— Start ENTRIES —

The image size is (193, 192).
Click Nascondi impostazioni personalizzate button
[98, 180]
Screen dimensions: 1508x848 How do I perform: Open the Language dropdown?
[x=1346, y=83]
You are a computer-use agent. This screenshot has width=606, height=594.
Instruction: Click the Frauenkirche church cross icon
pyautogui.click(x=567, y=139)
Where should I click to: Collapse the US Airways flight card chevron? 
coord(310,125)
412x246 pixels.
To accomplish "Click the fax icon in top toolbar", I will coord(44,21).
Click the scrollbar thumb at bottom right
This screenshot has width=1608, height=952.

— End ENTRIES —
— Start ENTRIES —

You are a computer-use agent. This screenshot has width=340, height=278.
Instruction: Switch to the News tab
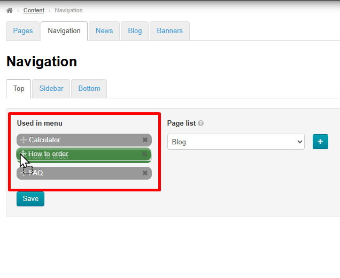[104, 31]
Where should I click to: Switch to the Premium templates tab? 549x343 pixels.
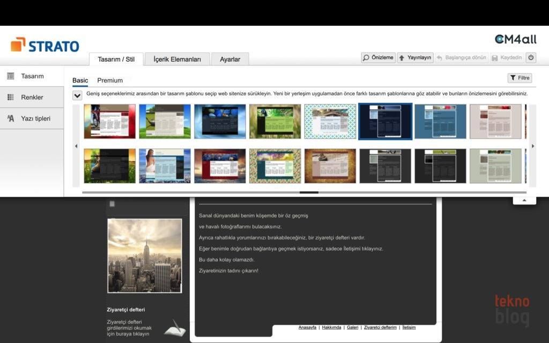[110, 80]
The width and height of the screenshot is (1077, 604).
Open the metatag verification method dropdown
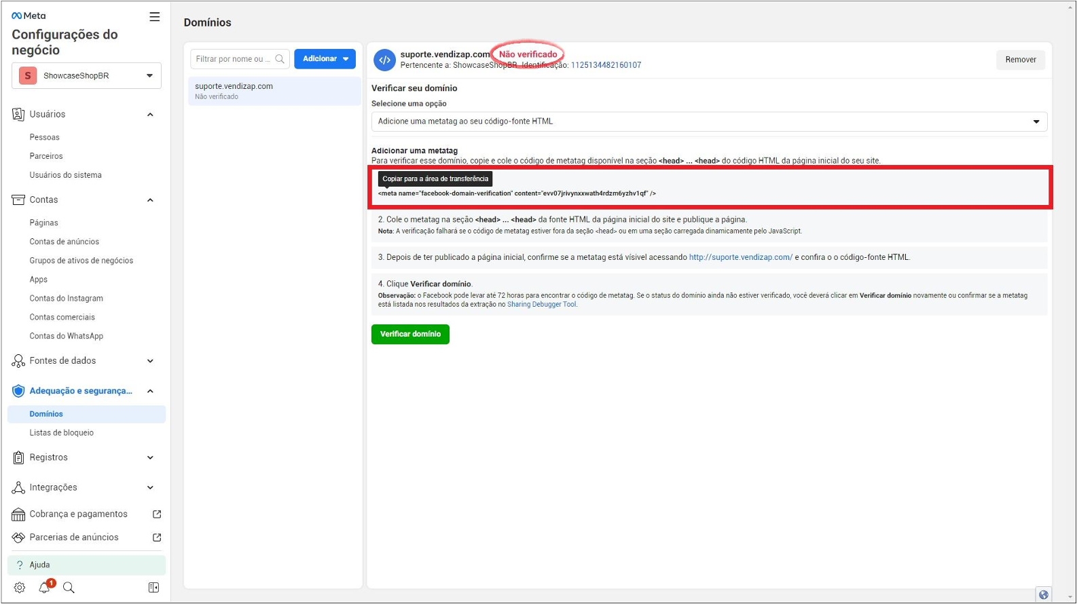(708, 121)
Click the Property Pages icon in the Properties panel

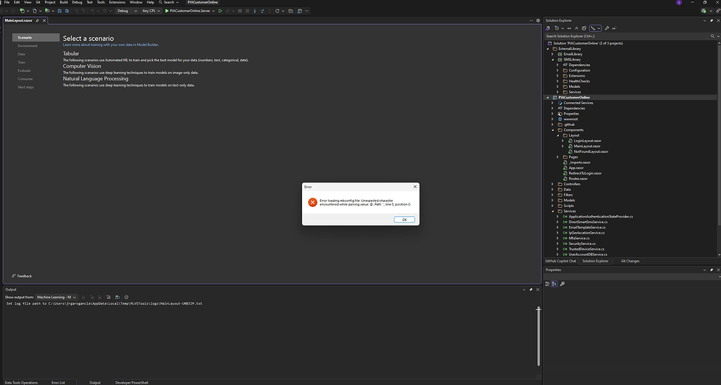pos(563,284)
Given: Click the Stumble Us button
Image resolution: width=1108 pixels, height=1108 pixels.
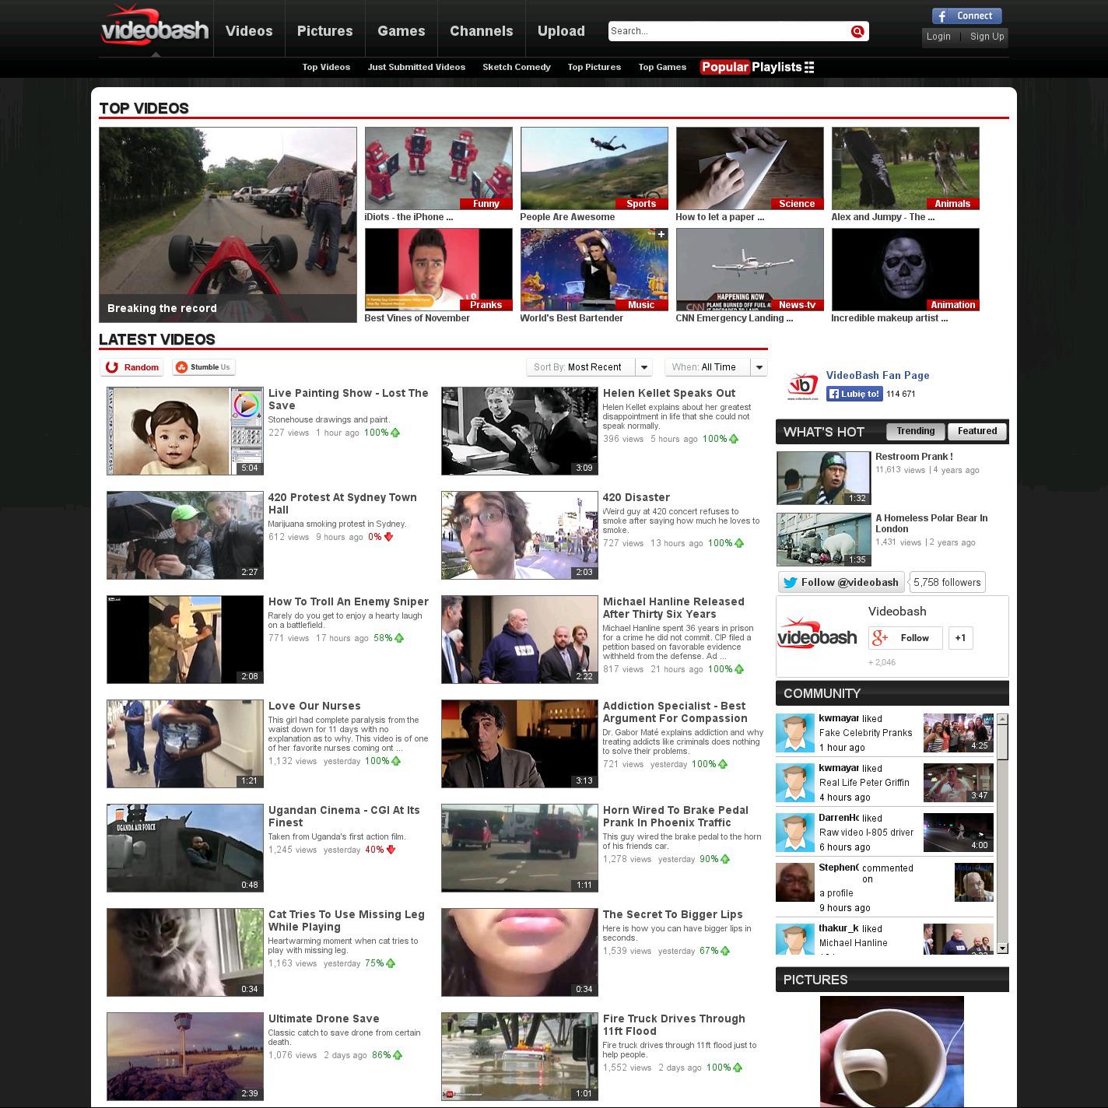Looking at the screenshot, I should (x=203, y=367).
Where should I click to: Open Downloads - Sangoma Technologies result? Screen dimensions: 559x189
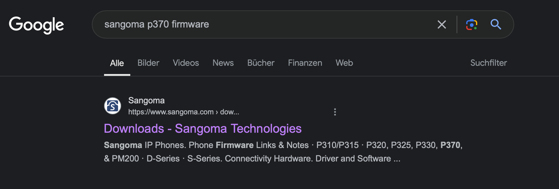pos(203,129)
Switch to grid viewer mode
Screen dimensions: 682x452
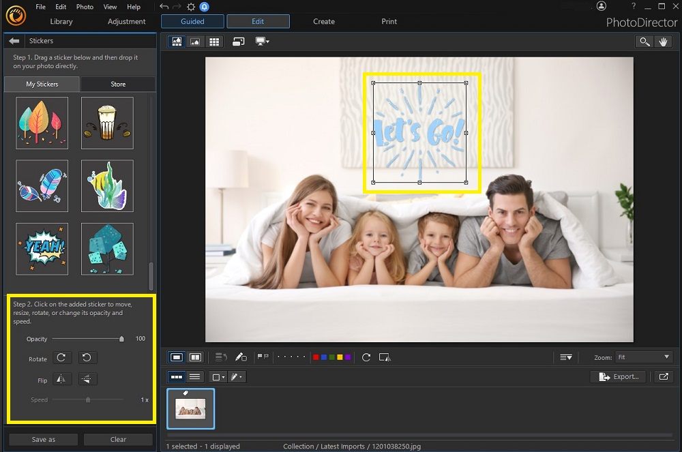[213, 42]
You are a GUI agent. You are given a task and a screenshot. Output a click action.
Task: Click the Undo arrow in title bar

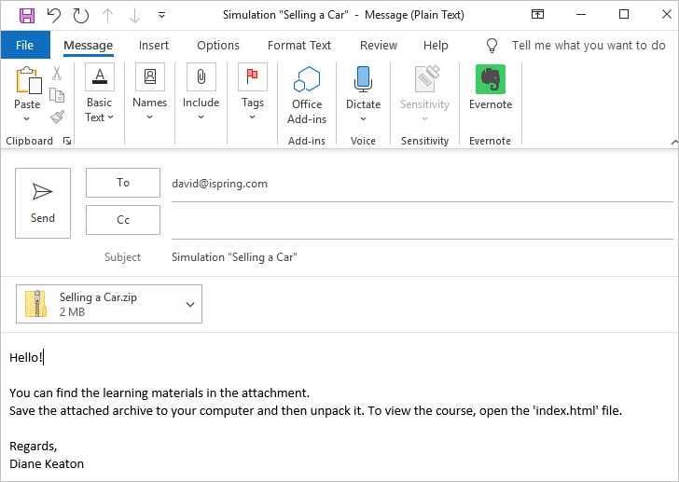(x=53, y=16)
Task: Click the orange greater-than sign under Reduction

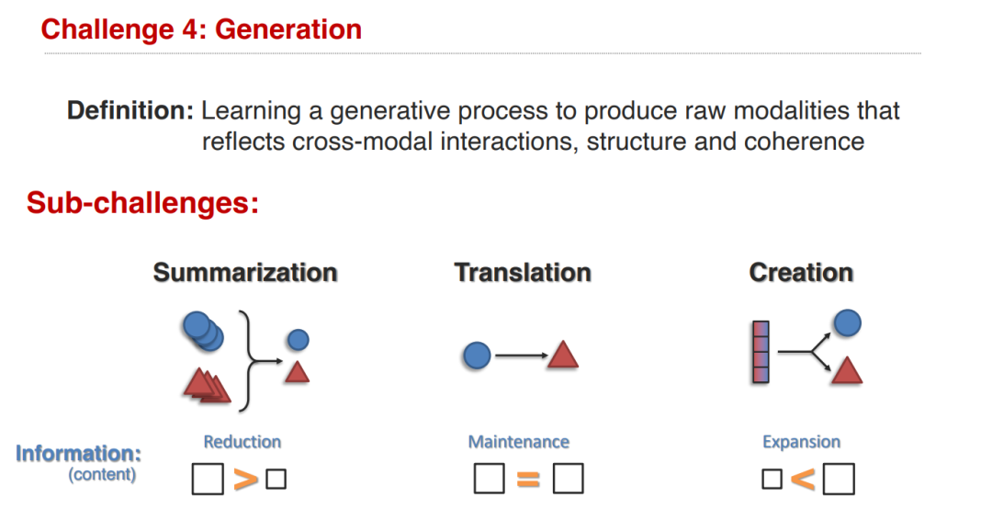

— End ENTRIES —

### [DIRECTIONS]
Copy the lines of the listing exactly, beginning at the line containing "Screen dimensions: 1508x848" and ending at the line containing "This screenshot has width=1608, height=952.".

### [TASK RESULT]
Screen dimensions: 1508x848 How do I perform: Open the Language dropdown?
[x=1346, y=83]
You are a computer-use agent. This screenshot has width=606, height=594.
Instruction: Click the Frauenkirche church cross icon
pyautogui.click(x=567, y=139)
Where should I click to: Collapse the US Airways flight card chevron? 
coord(310,125)
412x246 pixels.
To accomplish "Click the fax icon in top toolbar", I will coord(44,21).
Click the scrollbar thumb at bottom right
This screenshot has width=1608, height=952.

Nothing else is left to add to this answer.